# [Work instruction]
Scan the records below for the line containing "Task: Click the BETTER PICK column header" and the line containing "Screen dimensions: 975x731". Copy both, plus every line between, exactly.

# [Entries shown]
————————
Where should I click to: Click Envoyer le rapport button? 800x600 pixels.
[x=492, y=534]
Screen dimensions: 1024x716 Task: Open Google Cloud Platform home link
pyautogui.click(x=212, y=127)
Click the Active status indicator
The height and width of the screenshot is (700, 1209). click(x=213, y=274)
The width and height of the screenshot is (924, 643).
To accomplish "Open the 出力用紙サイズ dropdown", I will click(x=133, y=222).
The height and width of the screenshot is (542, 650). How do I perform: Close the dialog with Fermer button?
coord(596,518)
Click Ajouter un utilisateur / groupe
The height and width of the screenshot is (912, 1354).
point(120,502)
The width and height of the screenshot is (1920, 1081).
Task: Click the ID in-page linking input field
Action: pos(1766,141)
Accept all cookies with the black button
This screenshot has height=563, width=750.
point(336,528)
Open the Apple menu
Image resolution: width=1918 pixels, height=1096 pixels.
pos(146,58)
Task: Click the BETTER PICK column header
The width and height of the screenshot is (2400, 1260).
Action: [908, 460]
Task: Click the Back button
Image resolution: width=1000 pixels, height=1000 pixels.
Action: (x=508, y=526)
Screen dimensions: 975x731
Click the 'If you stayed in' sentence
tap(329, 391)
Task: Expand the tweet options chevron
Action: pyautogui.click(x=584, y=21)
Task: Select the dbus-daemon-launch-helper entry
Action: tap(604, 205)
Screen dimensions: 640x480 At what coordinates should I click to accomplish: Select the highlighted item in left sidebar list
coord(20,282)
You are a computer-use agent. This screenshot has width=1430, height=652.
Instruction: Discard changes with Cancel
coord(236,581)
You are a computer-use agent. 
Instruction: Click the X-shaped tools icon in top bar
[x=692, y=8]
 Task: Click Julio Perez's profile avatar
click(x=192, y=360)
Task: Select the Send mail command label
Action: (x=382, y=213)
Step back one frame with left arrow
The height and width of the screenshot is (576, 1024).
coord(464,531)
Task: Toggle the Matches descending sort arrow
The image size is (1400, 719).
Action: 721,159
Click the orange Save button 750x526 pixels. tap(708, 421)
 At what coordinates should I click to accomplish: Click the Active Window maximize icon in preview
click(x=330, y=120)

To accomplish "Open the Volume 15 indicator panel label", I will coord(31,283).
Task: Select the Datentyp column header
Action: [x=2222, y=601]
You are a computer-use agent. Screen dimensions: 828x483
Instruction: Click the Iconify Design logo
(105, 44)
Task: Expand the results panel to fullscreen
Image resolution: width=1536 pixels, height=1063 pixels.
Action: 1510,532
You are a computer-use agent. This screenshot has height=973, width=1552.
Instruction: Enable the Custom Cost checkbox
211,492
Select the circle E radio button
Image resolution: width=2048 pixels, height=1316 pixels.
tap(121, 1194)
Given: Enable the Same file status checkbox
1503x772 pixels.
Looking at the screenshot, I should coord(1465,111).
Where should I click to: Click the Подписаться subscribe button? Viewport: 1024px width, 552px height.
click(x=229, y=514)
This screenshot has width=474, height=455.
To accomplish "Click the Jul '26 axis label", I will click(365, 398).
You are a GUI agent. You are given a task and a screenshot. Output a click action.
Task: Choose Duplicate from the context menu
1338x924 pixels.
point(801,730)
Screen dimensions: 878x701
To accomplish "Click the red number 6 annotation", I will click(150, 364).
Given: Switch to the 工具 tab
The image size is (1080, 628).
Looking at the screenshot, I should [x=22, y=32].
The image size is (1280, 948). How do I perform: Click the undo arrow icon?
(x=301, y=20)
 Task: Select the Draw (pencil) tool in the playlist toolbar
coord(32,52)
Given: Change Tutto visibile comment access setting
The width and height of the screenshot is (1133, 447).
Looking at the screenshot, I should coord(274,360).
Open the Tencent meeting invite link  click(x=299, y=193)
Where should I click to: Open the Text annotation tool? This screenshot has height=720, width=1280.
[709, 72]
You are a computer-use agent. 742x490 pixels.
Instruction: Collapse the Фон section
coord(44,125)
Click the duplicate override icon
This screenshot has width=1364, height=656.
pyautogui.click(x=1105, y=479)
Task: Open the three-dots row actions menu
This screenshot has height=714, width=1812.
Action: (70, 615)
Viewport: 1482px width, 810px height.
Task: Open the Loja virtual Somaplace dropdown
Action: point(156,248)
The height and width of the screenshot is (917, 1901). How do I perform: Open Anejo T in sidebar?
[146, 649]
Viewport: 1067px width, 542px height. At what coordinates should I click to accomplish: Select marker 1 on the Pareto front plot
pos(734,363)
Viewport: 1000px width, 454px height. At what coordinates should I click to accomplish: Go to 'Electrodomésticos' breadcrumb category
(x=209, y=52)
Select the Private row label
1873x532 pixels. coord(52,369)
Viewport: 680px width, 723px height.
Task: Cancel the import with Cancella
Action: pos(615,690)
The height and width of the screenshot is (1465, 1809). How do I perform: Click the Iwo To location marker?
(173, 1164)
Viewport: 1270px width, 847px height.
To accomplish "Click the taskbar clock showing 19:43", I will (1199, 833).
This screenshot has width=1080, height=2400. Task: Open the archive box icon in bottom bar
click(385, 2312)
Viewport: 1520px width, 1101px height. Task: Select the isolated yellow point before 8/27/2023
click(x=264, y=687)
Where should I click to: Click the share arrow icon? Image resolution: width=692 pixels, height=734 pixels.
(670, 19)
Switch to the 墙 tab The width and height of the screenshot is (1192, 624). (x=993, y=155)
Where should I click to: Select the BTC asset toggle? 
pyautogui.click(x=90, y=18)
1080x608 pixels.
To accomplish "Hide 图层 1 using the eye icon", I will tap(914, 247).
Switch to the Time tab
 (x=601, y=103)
————————
# [Answer to this problem]
Task: Click the BETTER PICK column header
The width and height of the screenshot is (2400, 1260).
Action: [908, 460]
Task: Click the Back button
Image resolution: width=1000 pixels, height=1000 pixels.
Action: (x=508, y=526)
Screen dimensions: 975x731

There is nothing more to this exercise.